Certainly, anyone considering the purchase of a condo should know a little bit more about the legal arrangement that governs their intended condominium development, including the ways in which their condo association may or may not mirror the workings of an HOA.
What Does a Condo Association Do?
First and foremost, a condo association is an organization that allows individual condo owners to work together toward enhancing their property values, and toward maintaining common areas (for instance, tennis courts or other amenities associated with the condominium building).
Some specific duties that fall to the condo association include:
- Managing the association’s finances, including dues paid by the owners of each individual unit.
- Hiring vendors to clean, maintain, and repair any common areas of the building.
- Upholding the rules and regulations laid out in association governing documents.
- Collecting dues or leveraging special assessments as needed.
Why Do Individual Owners Have to Pay Dues?
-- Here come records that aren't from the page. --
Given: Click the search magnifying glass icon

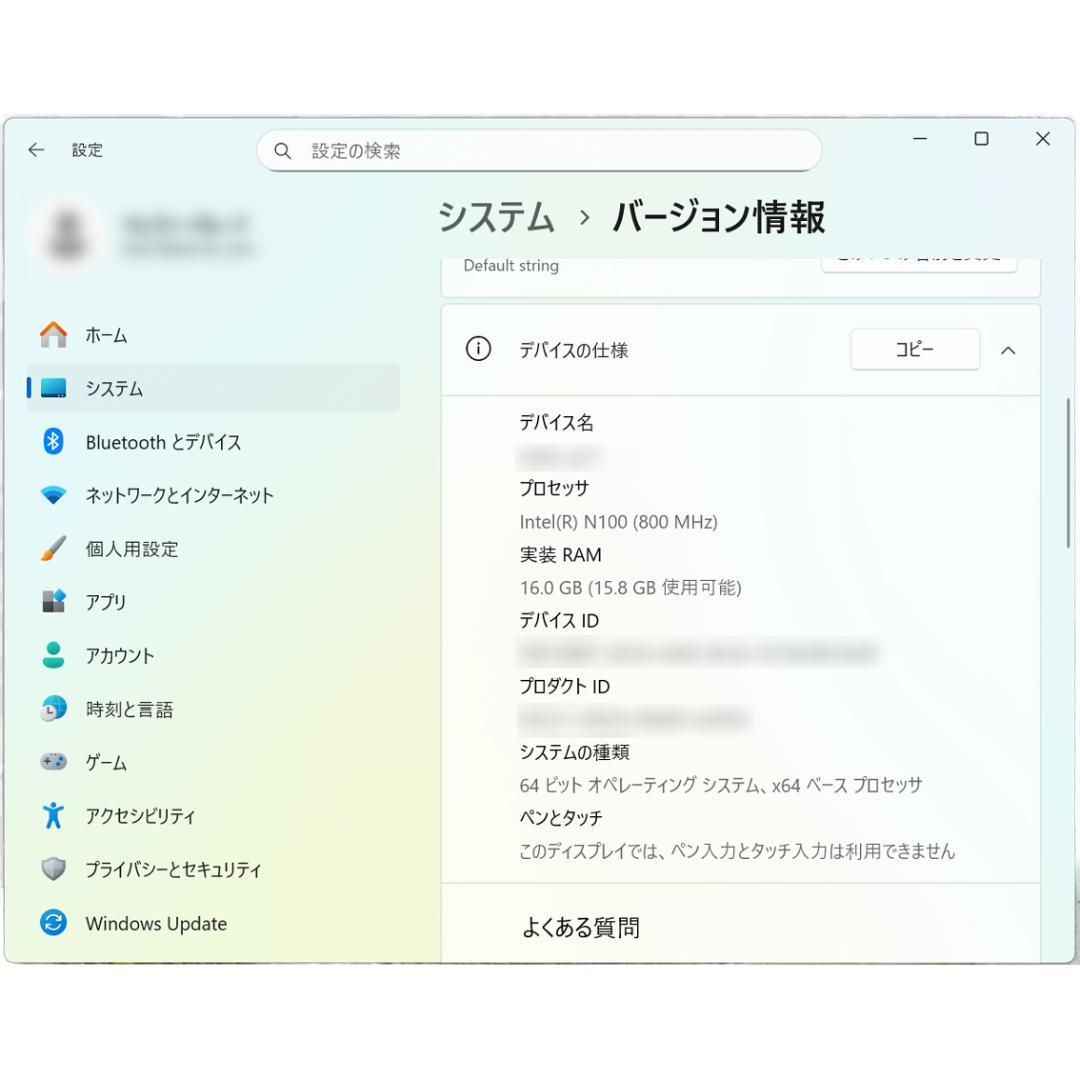Looking at the screenshot, I should tap(283, 151).
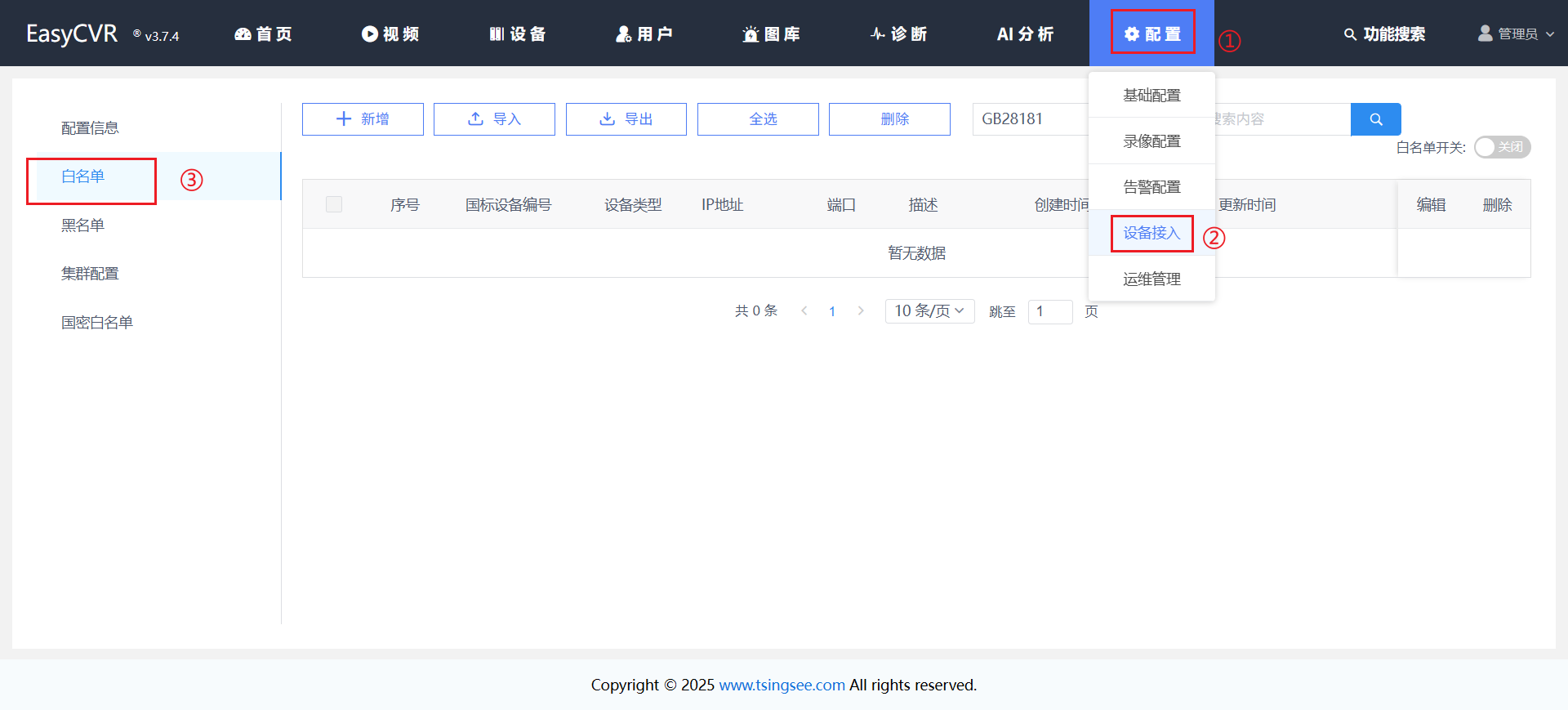The height and width of the screenshot is (710, 1568).
Task: Click the gear icon beside 配置
Action: (x=1131, y=34)
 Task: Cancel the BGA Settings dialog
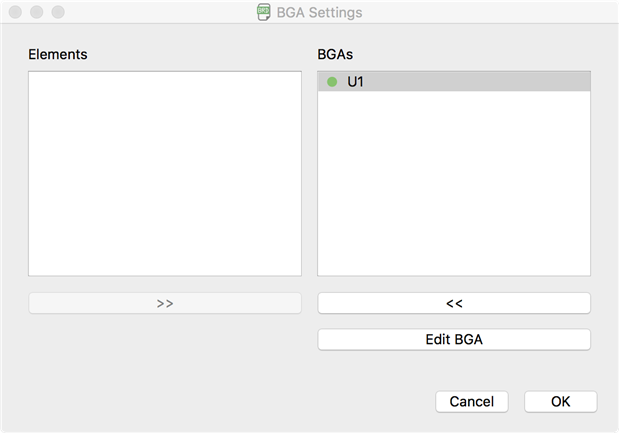click(x=471, y=401)
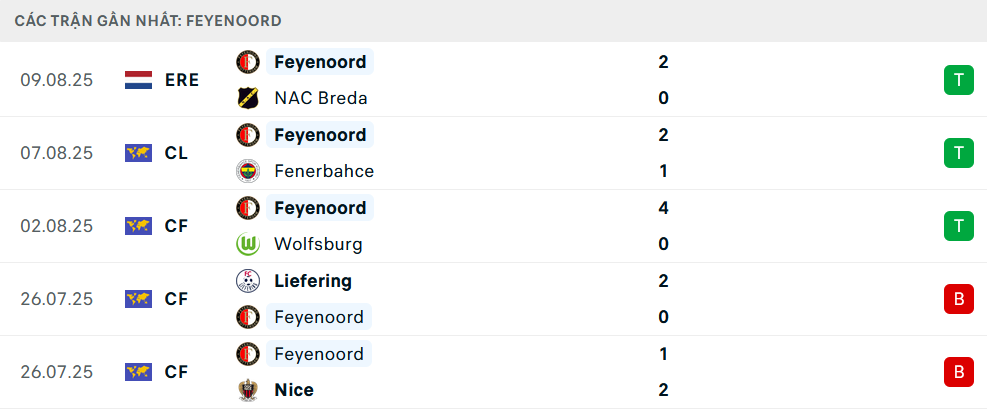Click the NAC Breda club crest
The width and height of the screenshot is (987, 410).
247,98
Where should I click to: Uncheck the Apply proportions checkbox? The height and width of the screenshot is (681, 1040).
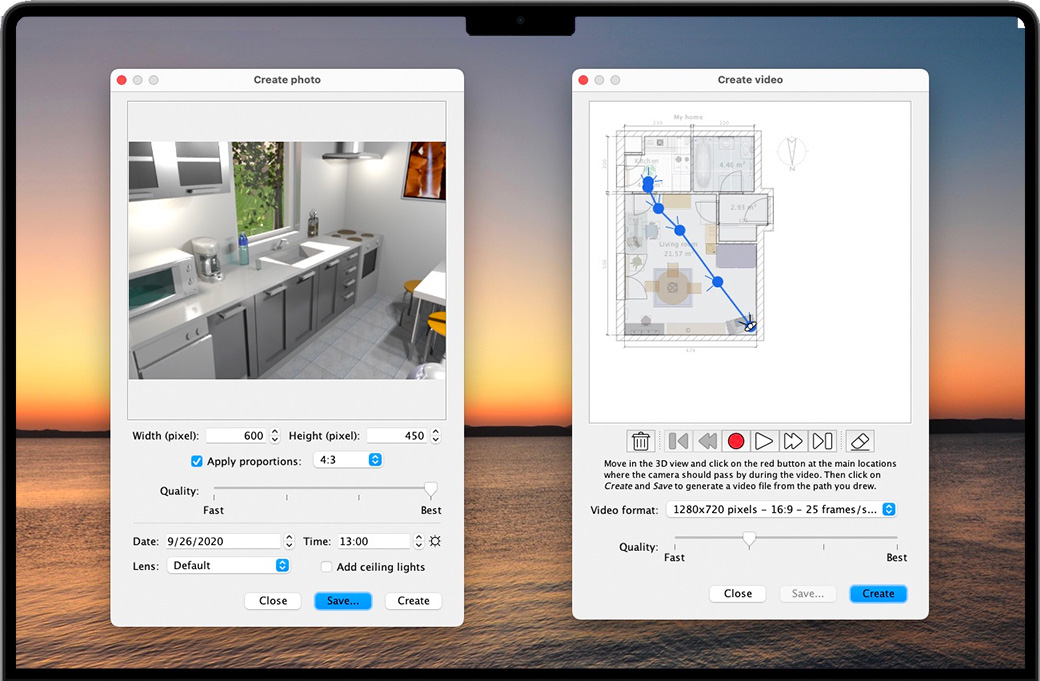click(x=197, y=461)

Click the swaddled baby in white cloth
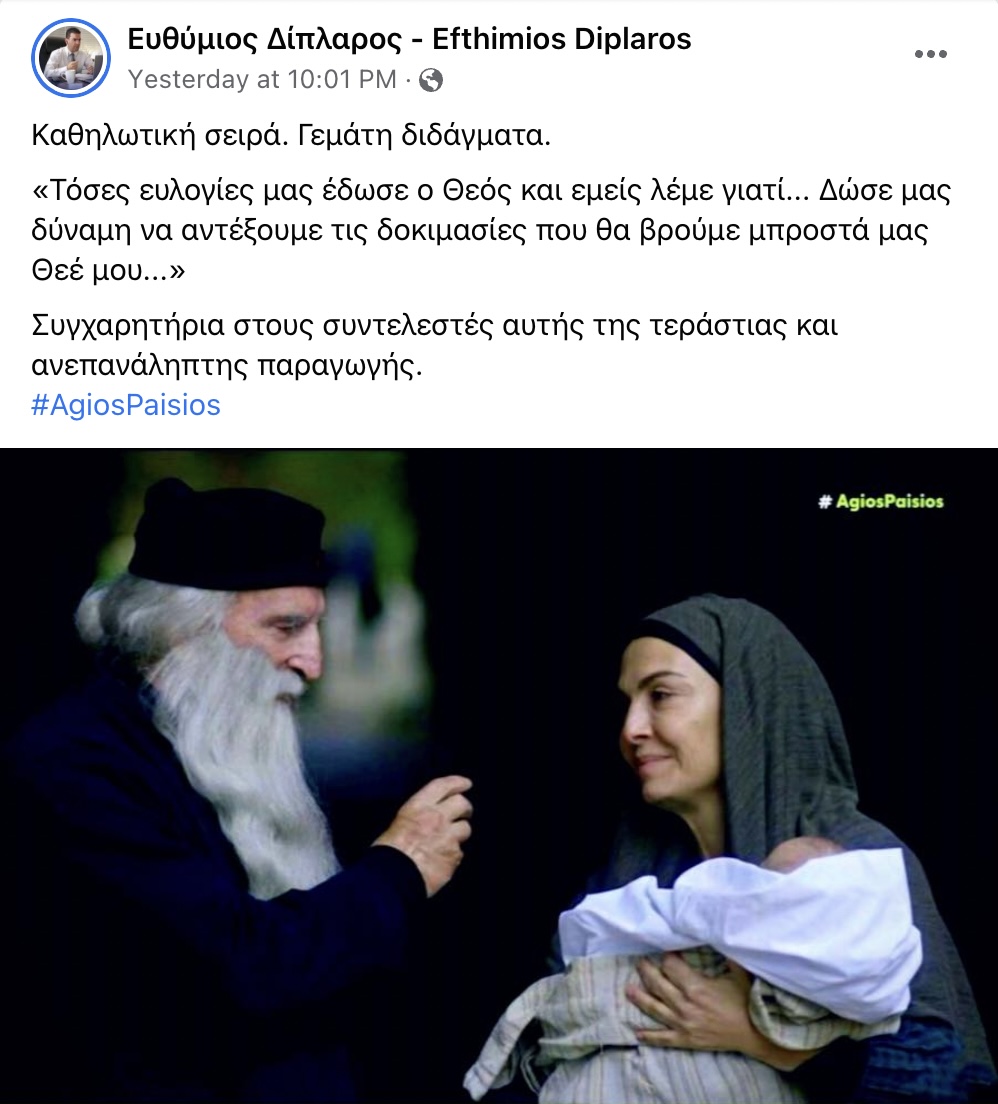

In a condominium association, each unit owner is tasked with paying dues, whether on a monthly or annual basis. The specific parameters, including penalties for not paying dues, should be laid out in a legal document, available to all condominium unit owners.
The reason why members of condominium communities are asked to pay dues is to ensure there is an appropriate financial basis from which to maintain common condominium property. Common elements of the association are those assets or physical structures that are shared by all members, and are essential for promoting quality of life throughout the association. Examples include elevators, lobbies, balconies, sidewalks, and swimming pools.
Maintaining these structures costs money, and by paying dues, condominium unit owners all pitch in and pay their fair share. The role of the governing board, meanwhile, is largely to ensure that these funds are well-used, specifically by finding and procuring the right vendors.
How Does a Condo Association Differ from an HOA?
So far, most of what we’ve said about condo associations can also apply to homeowners associations. Indeed, there is significant overlap. With that said, there are also important distinctions, most of them pertaining to the different types of property that are encompassed.
For example, in an HOA, the homeowner owns both their house and the lot on which it sits. Condo owners don’t own the lot itself, but they do have a joint ownership interest in common areas, such as the lobby. In an HOA, meanwhile, common areas are owned by the association itself; individual homeowners do not have a joint ownership interest.
Frequently Asked Questions
A few additional questions about condo associations:
Who regulates condo associations?
It all depends on the state, with some states not regulating condo associations at all.
What is the primary purpose of a homeowners association?
A homeowners association, like a condo association, exists as a way to help owners maximize property values and share maintenance duties for common areas.